Глава 22
Исчезновение саммадов удивило Керрика и встревожило. Реакция же обоих мандукто была неожиданной. Опустившись на колени, они горестно зарыдали. И так велико было их горе, что они не обращали внимания на слова Керрика. Пришлось дергать их за руки.
— Мы пойдем следом и разыщем их. Они не могли уйти далеко.
— Они исчезли, они погибли, они оставили эту землю, умерли мастодонты… — причитал младший.
— Ничего подобного. Саммады тану не живут на одном месте, как саску. У них нет ни полей, ни убежищ в скалах. Тану вечно бродят в поисках пищи, в поисках лучшей охоты. На этой стоянке они провели всю зиму. И они не могли уйти далеко, не предупредив меня. Пойдем, их нетрудно разыскать по следам.
Следы откочевавшего саммада, как всегда, было легко читать. Глубокие колеи сперва повели на север, потом повернули на запад — к невысоким холмам.
Вскоре Керрик заметил впереди тонкие струйки дыма и указал на них сразу приободрившимся мандукто. Борозды и следы вели к реке, где высокий склон осыпью спускался к воде. Мандукто заторопились. При виде мастодонтов недавний страх уступил место воодушевлению. Их приближение заметили дети и побежали к стойбищу сообщить новость. Херилак вышел навстречу, усмехнулся, заметив белую одежду на Керрике.
— На лето сгодится, а зимой замерзнешь. Идем, садись с нами, выкурим трубку, расскажешь обо всем, что делается в долине.
— Так я и сделаю. Но сперва пошли за Сорли. У саску дары для него… и просьба.
Подошедший Сорли заулыбался при виде пирогов из молотого зерна, сладких свежих корней, редкостного драгоценного меда. Озабоченные лица мандукто прояснились при виде улыбки, не сходившей с его лица, когда он заглядывал в корзины.
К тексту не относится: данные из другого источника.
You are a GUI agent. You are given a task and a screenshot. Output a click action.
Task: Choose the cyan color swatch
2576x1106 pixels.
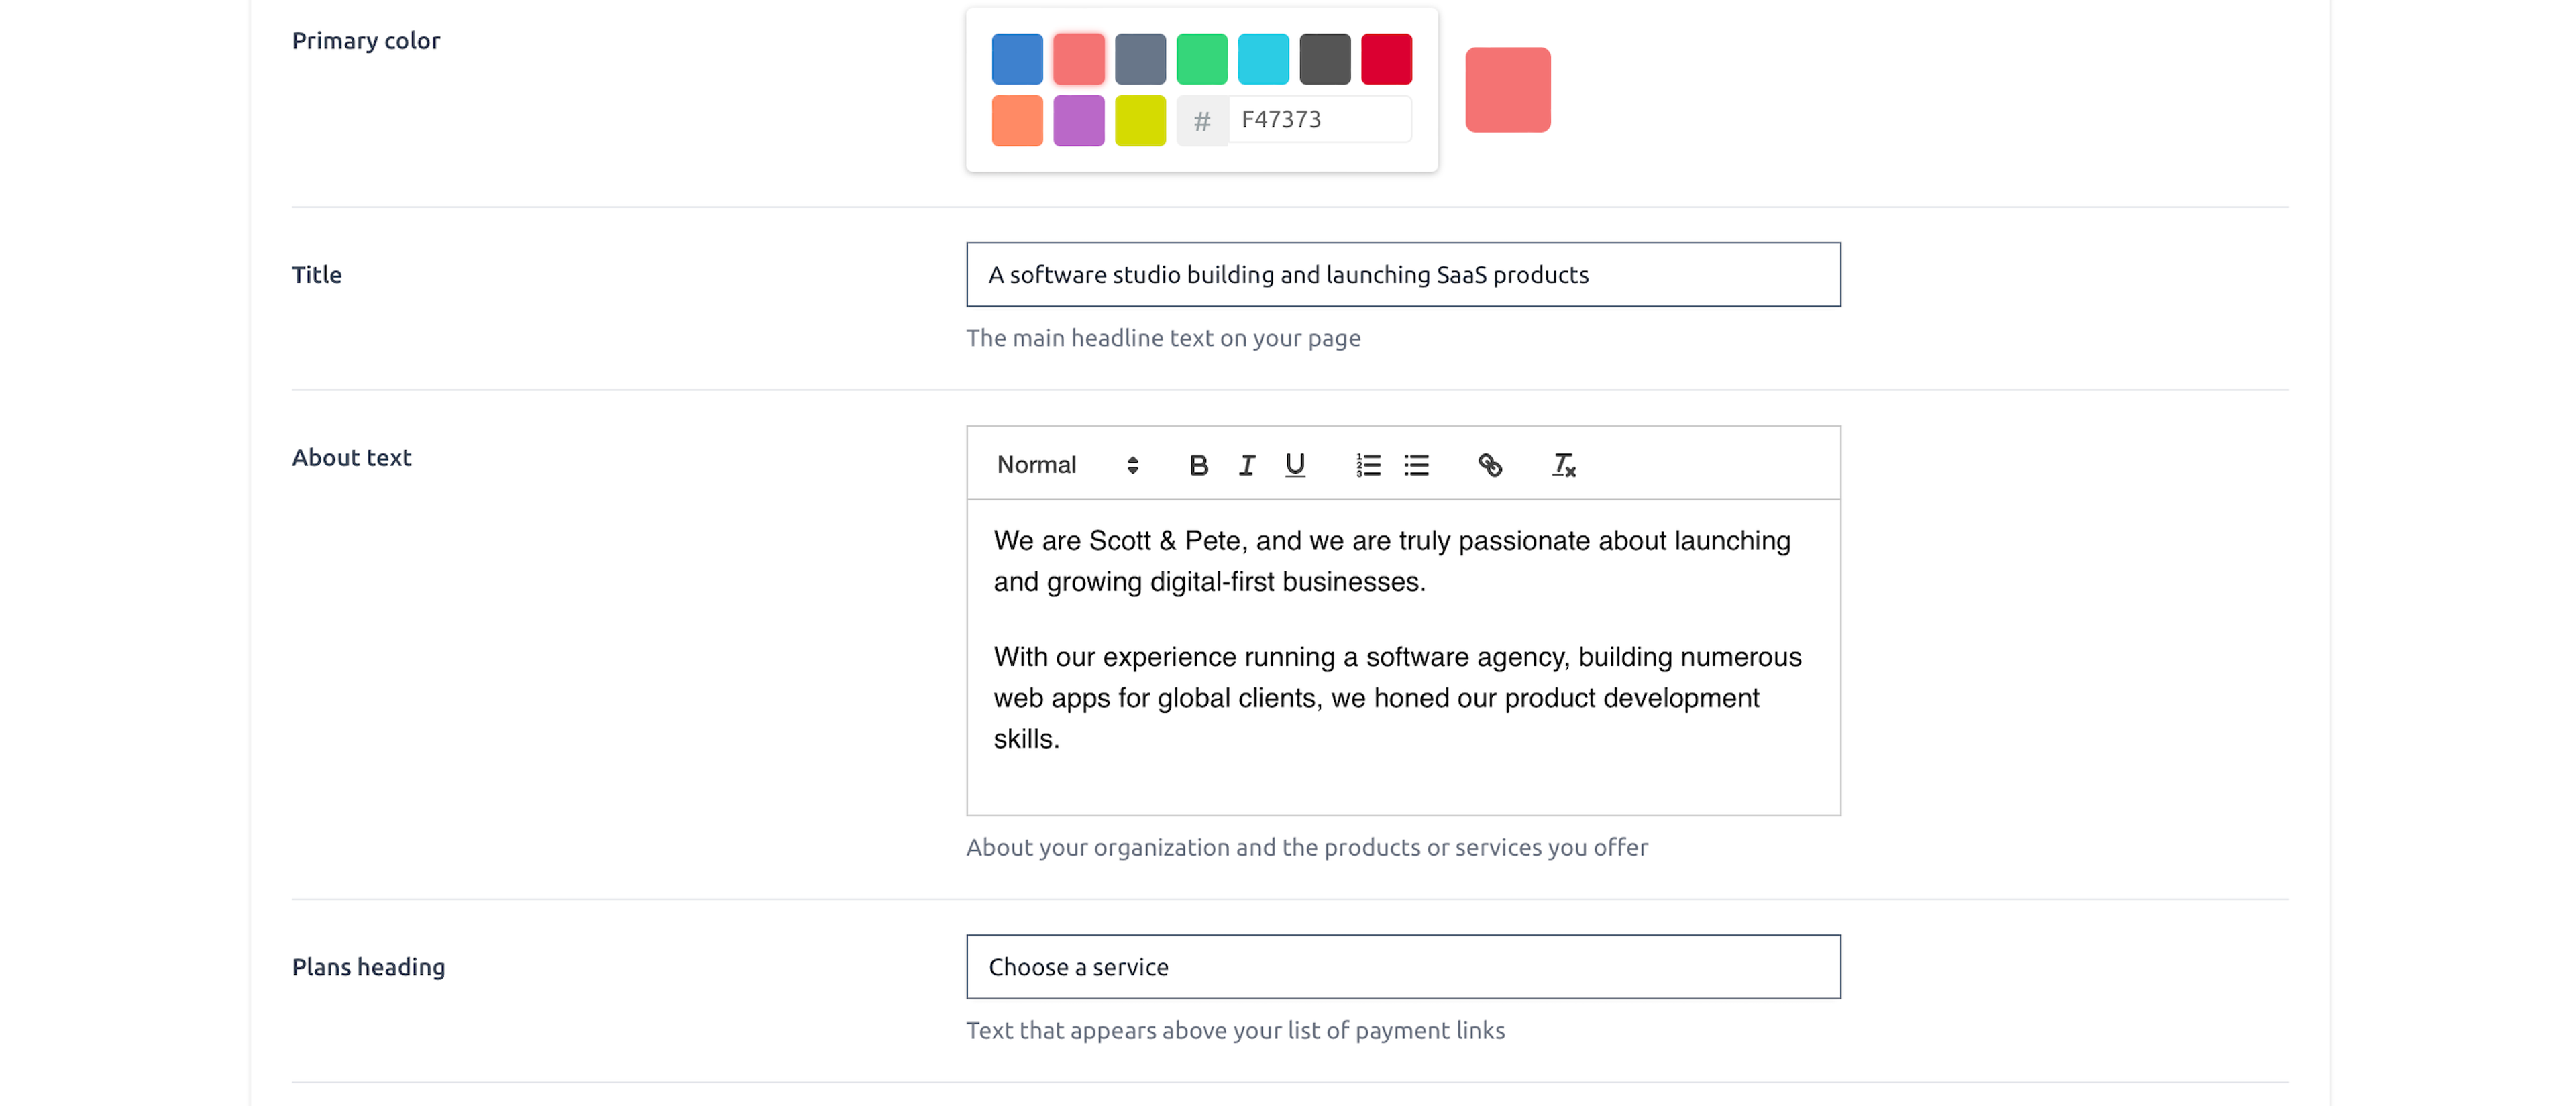(1263, 59)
— Добрая еда после зимы. Но зачем эти дары?
— Я объясню, — серьезно ответил Керрик, указывая на дары и мандукто. — Только не смейся и не улыбайся. С точки зрения этих людей, речь идет об очень серьезном деле. Вспомни-ка о еде, которую они нам дарили… и подарят еще. Ты слыхал, что они с величайшим почтением относятся к мастодонтам?
— Да. Я не понимаю причин, но они, конечно, есть, иначе эти люди так не поступали бы.
— Есть, и очень важные. Если бы не мастодонты, они бы не стали нам помогать. И мандукто пришли сейчас с просьбой. Они хотят, чтобы ты позволил отогнать самку по имени Дооха в долину, чтобы слоненок родился именно там. Они обещают кормить ее и обихаживать все это время. Ты согласен?
— Они хотят забрать ее? Я не позволю.
— Они не собираются забирать ее. Просто она побудет среди них, пока не родится детеныш.
— В таком случае — пусть. Какая разница, где он родится!
— Скажи это значительным тоном, как ты умеешь. Они слушают.
Сорли медленно повернулся к обоим мандукто и поднял руки ладонями вверх.
— Да будет так, как вы просите. Я сам отведу ее сегодня в долину.
Керрик повторил эти слова на сесеке, и оба мандукто почтительно поклонились.
— Поблагодари саммадара, — сказал тот, что постарше. — Скажи ему, что наша благодарность будет жить вечно. А теперь мы должны отнести это слово саску.
Глядя им вслед, Сорли покачал головой.
— Не понимаю и не пытаюсь понять. Но мы будем есть их пищу, а потому воздержимся от вопросов.
Потом начался пир, все саммады попробовали свежей еды. Керрик, просидевший на кушаньях саску целую зиму, не притрагивался к ним, а с удовольствием жевал жесткое копченое мясо. Когда с едой было покончено и раскурили каменную трубку, Керрик с наслаждением потянул дымок.
— Это место лучше старого? — спросил он.
— Пока лучше, — ответил Херилак. — Звери здесь лучше пасутся, но охота такая же неверная. Чтобы найти дичь, приходится уходить в горы, а это опасно — там всегда могут оказаться темнокожие.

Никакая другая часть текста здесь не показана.